Pollsters have gotten a lot of grief over getting the election results wrong.  There’s reason to criticize, but I think some people are placing blame when it’s not as clear cut as they might think.

First, it appears that although Trump won the electoral college, Clinton won the popular vote.  The national polls aren’t tracking the electoral college votes, they are tracking voters.  So, predicting a Clinton win in the national, popular vote turns out to be accurate.


That’s why a lot of experts look at state-by-state polls, which can give a better picture of the electoral count.  That gets complicated fast since pollsters have different methodologies with different levels of accuracy.

Secondly, almost all of the polls that are typically cited reported results that are within the margin of error.  We often forget about the margin of error when we hear about polls.  This may be the biggest error made by the pollsters and the media:  not reminding people that every poll has a built-in margin of error.

ft_16-08-30_moehorseracepolls“For Poll A, the 3-percentage-point margin of error for each candidate individually becomes approximately a 6-point margin of error for the difference between the two. This means that although we have observed a 5-point lead for the Republican, we could reasonably expect their true position relative to the Democrat to lie somewhere between –1 and +11 percentage points. The Republican would need to be ahead by 6 percentage points or more for us to be confident that the lead is not simply the result of sampling error.

In Poll B, which also has a 3-point margin of error for each individual candidate and a 6-point margin for the difference, the Republican lead of 8 percentage points is large enough that it is unlikely to be due to sampling error alone.” – Pew Research

Here’s a further explanation of how this works.

Here’s the Real Clear Politics graph showing 10 polls taken in the days leading up to the election.  Every one of them showed results that were within the margin of error for candidate tracking – meaning it was a toss up.  Only the Reuters/Ipsos poll from 11/2-11/6 put Clinton clearly ahead (margin of error of 2.3 and Clinton at +5).  Even that though was reasonably reflected in the popular vote.


Interestingly, the only poll that favored Trump was the LA Times/USC Tracking poll which had Clinton ahead by 3.  It also had the largest margin of error at 4.5 and was also within the margin of error.

Nate Silver, editor in chief of, is heralded for his ability to predict Presidential elections.  In 2008, he accurately predicted the outcome in 49 of 50 states.  In 2012, he got all 50 states correct.  Silver and his team are taking heat right now for this graphic, which appeared the day of the election and weighted the election clearly in favor of Clinton.  It got a lot of buzz.


While it showed Clinton to be a 71% favorite, it still gave Trump a chance to win… and win he did.

Still, Silver’s team pointed out the fragility of it all with this headline on November 4th,
pointing out that Clinton’s lead over Trump was within a “normal polling error.”  That headline didn’t quite make the same splash that the graphic above did.


Now I’m not suggesting that all the pollsters and experts accurately nailed this thing.  You would think some of them would have at least been a little closer – and leaning Trump – instead of 9 of 10 leaning Clinton.

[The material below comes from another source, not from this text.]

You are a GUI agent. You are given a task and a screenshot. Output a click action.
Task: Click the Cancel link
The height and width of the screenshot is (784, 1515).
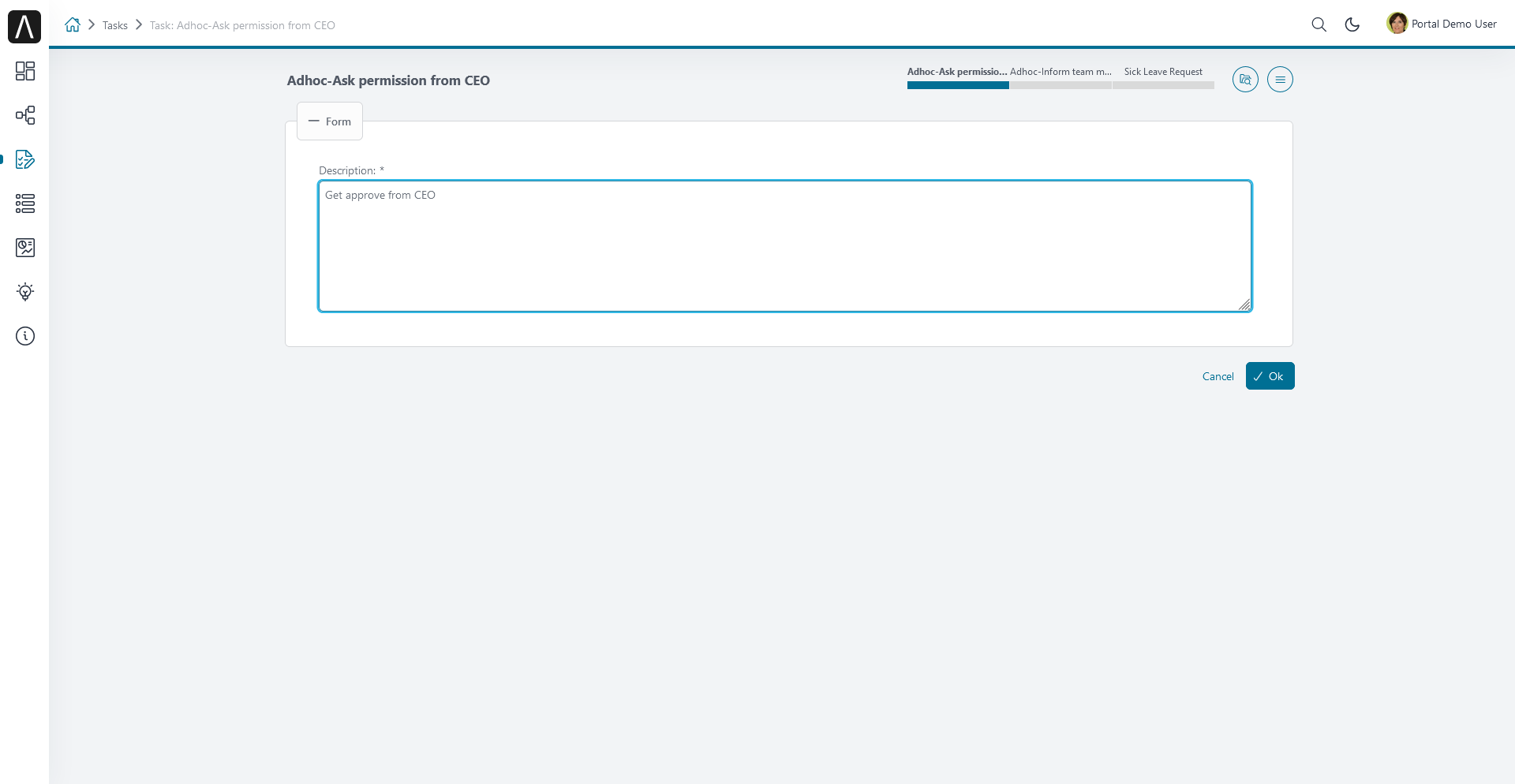1218,376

Maybe the underlying message in all of this is that the way the pollsters, experts, and media talk about the polls has to change.  A better understanding would have underscored what the polls were really saying.  What wasn’t said turned out to have a bigger impact on the accuracy of the polls than what was.

The data gurus and the media missed their opportunity to educate people on how this all works.  In the progress, they got a black eye and lost just a little more of the public’s trust in accuracy, credibility, and trust.